What you have to do: Please restate every record below word for word.
--- Data listing ---
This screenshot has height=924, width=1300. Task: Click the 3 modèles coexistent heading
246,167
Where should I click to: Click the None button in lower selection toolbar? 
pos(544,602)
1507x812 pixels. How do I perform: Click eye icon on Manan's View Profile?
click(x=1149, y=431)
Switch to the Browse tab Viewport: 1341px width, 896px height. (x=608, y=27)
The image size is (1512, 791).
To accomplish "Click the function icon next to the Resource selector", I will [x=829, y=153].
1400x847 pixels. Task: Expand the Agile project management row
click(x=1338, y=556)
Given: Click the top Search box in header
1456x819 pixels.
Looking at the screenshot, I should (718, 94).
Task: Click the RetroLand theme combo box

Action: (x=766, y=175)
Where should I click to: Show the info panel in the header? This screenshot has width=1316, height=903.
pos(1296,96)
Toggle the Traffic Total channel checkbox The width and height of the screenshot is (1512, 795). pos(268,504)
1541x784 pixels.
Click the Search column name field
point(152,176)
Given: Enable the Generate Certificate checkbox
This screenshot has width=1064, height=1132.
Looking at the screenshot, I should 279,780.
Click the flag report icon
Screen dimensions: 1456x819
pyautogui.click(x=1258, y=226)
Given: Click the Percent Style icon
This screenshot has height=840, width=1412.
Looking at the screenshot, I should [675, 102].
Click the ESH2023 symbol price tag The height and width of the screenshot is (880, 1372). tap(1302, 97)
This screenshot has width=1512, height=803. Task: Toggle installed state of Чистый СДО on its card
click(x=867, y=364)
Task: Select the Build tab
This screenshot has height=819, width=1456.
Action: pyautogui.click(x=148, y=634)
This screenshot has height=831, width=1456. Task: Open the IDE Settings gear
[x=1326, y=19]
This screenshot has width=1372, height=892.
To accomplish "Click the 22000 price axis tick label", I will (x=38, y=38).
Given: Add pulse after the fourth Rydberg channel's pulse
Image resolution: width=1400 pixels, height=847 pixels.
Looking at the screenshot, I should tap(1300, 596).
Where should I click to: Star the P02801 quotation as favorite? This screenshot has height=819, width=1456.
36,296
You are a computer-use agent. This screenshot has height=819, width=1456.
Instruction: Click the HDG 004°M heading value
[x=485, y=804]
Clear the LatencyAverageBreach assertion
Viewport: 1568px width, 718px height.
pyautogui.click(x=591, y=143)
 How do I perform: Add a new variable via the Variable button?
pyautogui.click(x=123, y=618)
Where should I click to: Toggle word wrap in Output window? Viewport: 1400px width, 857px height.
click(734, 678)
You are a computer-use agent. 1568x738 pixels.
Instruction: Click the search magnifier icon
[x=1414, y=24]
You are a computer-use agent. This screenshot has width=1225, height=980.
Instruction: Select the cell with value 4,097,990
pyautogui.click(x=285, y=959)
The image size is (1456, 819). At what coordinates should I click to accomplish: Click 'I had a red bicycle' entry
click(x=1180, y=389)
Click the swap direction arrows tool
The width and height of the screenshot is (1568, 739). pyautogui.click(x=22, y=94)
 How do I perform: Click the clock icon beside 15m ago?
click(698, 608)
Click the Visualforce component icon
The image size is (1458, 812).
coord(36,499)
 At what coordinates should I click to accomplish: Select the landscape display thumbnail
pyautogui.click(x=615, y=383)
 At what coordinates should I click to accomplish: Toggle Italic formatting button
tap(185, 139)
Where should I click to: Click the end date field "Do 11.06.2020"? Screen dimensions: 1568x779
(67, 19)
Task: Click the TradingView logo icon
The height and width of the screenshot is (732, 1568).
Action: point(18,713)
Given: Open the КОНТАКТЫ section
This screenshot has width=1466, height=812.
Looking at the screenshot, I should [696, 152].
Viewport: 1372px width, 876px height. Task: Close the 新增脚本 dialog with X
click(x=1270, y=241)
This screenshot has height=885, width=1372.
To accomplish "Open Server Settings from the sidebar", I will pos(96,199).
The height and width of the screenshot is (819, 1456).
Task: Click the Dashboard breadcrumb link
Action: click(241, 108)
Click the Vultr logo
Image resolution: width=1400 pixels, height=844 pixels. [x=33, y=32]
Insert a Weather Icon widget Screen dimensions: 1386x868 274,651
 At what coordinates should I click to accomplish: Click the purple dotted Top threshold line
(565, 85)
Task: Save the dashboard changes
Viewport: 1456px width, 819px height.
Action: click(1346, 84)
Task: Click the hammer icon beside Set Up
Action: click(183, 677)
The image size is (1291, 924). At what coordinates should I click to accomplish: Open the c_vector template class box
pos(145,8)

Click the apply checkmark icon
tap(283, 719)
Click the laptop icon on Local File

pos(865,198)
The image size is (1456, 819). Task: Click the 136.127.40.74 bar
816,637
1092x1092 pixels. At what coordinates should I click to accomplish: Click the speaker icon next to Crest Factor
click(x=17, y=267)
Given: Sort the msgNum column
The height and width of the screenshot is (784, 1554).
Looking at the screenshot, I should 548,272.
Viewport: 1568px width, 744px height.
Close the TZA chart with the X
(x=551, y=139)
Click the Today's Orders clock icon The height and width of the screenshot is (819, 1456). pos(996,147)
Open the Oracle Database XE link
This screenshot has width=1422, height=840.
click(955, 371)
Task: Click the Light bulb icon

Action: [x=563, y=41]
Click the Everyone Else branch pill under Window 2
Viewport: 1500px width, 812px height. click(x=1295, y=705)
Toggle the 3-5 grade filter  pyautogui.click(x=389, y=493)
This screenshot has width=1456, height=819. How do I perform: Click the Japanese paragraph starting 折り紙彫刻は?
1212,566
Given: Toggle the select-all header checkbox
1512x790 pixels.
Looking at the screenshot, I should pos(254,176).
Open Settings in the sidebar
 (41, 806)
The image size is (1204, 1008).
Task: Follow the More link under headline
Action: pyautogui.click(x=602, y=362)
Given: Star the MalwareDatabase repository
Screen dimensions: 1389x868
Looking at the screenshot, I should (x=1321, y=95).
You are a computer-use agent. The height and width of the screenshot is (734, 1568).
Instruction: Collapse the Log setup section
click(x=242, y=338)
---
Response to the task:
This screenshot has height=924, width=1300. Task: Click the 3 modèles coexistent heading
246,167
Where should I click to: Click the None button in lower selection toolbar? 
pos(544,602)
1507x812 pixels. How do I perform: Click eye icon on Manan's View Profile?
click(x=1149, y=431)
Switch to the Browse tab Viewport: 1341px width, 896px height. (x=608, y=27)
The image size is (1512, 791).
To accomplish "Click the function icon next to the Resource selector", I will [x=829, y=153].
1400x847 pixels. Task: Expand the Agile project management row
click(x=1338, y=556)
Given: Click the top Search box in header
1456x819 pixels.
Looking at the screenshot, I should (718, 94).
Task: Click the RetroLand theme combo box

Action: (x=766, y=175)
Where should I click to: Show the info panel in the header? This screenshot has width=1316, height=903.
pos(1296,96)
Toggle the Traffic Total channel checkbox The width and height of the screenshot is (1512, 795). pos(268,504)
1541x784 pixels.
Click the Search column name field
point(152,176)
Given: Enable the Generate Certificate checkbox
This screenshot has width=1064, height=1132.
Looking at the screenshot, I should 279,780.
Click the flag report icon
Screen dimensions: 1456x819
pyautogui.click(x=1258, y=226)
Given: Click the Percent Style icon
This screenshot has height=840, width=1412.
Looking at the screenshot, I should [675, 102].
Click the ESH2023 symbol price tag The height and width of the screenshot is (880, 1372). tap(1302, 97)
This screenshot has width=1512, height=803. Task: Toggle installed state of Чистый СДО on its card
click(x=867, y=364)
Task: Select the Build tab
This screenshot has height=819, width=1456.
Action: pyautogui.click(x=148, y=634)
This screenshot has height=831, width=1456. Task: Open the IDE Settings gear
[x=1326, y=19]
This screenshot has width=1372, height=892.
To accomplish "Click the 22000 price axis tick label", I will (x=38, y=38).
Given: Add pulse after the fourth Rydberg channel's pulse
Image resolution: width=1400 pixels, height=847 pixels.
Looking at the screenshot, I should tap(1300, 596).
Where should I click to: Star the P02801 quotation as favorite? This screenshot has height=819, width=1456.
36,296
You are a computer-use agent. This screenshot has height=819, width=1456.
Instruction: Click the HDG 004°M heading value
[x=485, y=804]
Clear the LatencyAverageBreach assertion
Viewport: 1568px width, 718px height.
pyautogui.click(x=591, y=143)
 How do I perform: Add a new variable via the Variable button?
pyautogui.click(x=123, y=618)
Where should I click to: Toggle word wrap in Output window? Viewport: 1400px width, 857px height.
click(734, 678)
You are a computer-use agent. 1568x738 pixels.
Instruction: Click the search magnifier icon
[x=1414, y=24]
You are a computer-use agent. This screenshot has width=1225, height=980.
Instruction: Select the cell with value 4,097,990
pyautogui.click(x=285, y=959)
The image size is (1456, 819). At what coordinates should I click to accomplish: Click 'I had a red bicycle' entry
click(x=1180, y=389)
Click the swap direction arrows tool
The width and height of the screenshot is (1568, 739). pyautogui.click(x=22, y=94)
 How do I perform: Click the clock icon beside 15m ago?
click(698, 608)
Click the Visualforce component icon
The image size is (1458, 812).
coord(36,499)
 At what coordinates should I click to accomplish: Select the landscape display thumbnail
pyautogui.click(x=615, y=383)
 At what coordinates should I click to accomplish: Toggle Italic formatting button
tap(185, 139)
Where should I click to: Click the end date field "Do 11.06.2020"? Screen dimensions: 1568x779
(67, 19)
Task: Click the TradingView logo icon
The height and width of the screenshot is (732, 1568).
Action: point(18,713)
Given: Open the КОНТАКТЫ section
This screenshot has width=1466, height=812.
Looking at the screenshot, I should [696, 152].
Viewport: 1372px width, 876px height. Task: Close the 新增脚本 dialog with X
click(x=1270, y=241)
This screenshot has height=885, width=1372.
To accomplish "Open Server Settings from the sidebar", I will pos(96,199).
The height and width of the screenshot is (819, 1456).
Task: Click the Dashboard breadcrumb link
Action: click(241, 108)
Click the Vultr logo
Image resolution: width=1400 pixels, height=844 pixels. [x=33, y=32]
Insert a Weather Icon widget Screen dimensions: 1386x868 274,651
 At what coordinates should I click to accomplish: Click the purple dotted Top threshold line
(565, 85)
Task: Save the dashboard changes
Viewport: 1456px width, 819px height.
Action: click(1346, 84)
Task: Click the hammer icon beside Set Up
Action: click(183, 677)
The image size is (1291, 924). At what coordinates should I click to accomplish: Open the c_vector template class box
pos(145,8)

Click the apply checkmark icon
tap(283, 719)
Click the laptop icon on Local File

pos(865,198)
The image size is (1456, 819). Task: Click the 136.127.40.74 bar
816,637
1092x1092 pixels. At what coordinates should I click to accomplish: Click the speaker icon next to Crest Factor
click(x=17, y=267)
Given: Sort the msgNum column
The height and width of the screenshot is (784, 1554).
Looking at the screenshot, I should 548,272.
Viewport: 1568px width, 744px height.
Close the TZA chart with the X
(x=551, y=139)
Click the Today's Orders clock icon The height and width of the screenshot is (819, 1456). pos(996,147)
Open the Oracle Database XE link
This screenshot has width=1422, height=840.
click(955, 371)
Task: Click the Light bulb icon

Action: [x=563, y=41]
Click the Everyone Else branch pill under Window 2
Viewport: 1500px width, 812px height. click(x=1295, y=705)
Toggle the 3-5 grade filter  pyautogui.click(x=389, y=493)
This screenshot has width=1456, height=819. How do I perform: Click the Japanese paragraph starting 折り紙彫刻は?
1212,566
Given: Toggle the select-all header checkbox
1512x790 pixels.
Looking at the screenshot, I should pos(254,176).
Open Settings in the sidebar
 (41, 806)
The image size is (1204, 1008).
Task: Follow the More link under headline
Action: pyautogui.click(x=602, y=362)
Given: Star the MalwareDatabase repository
Screen dimensions: 1389x868
Looking at the screenshot, I should (x=1321, y=95).
You are a computer-use agent. The height and width of the screenshot is (734, 1568).
Instruction: Collapse the Log setup section
click(x=242, y=338)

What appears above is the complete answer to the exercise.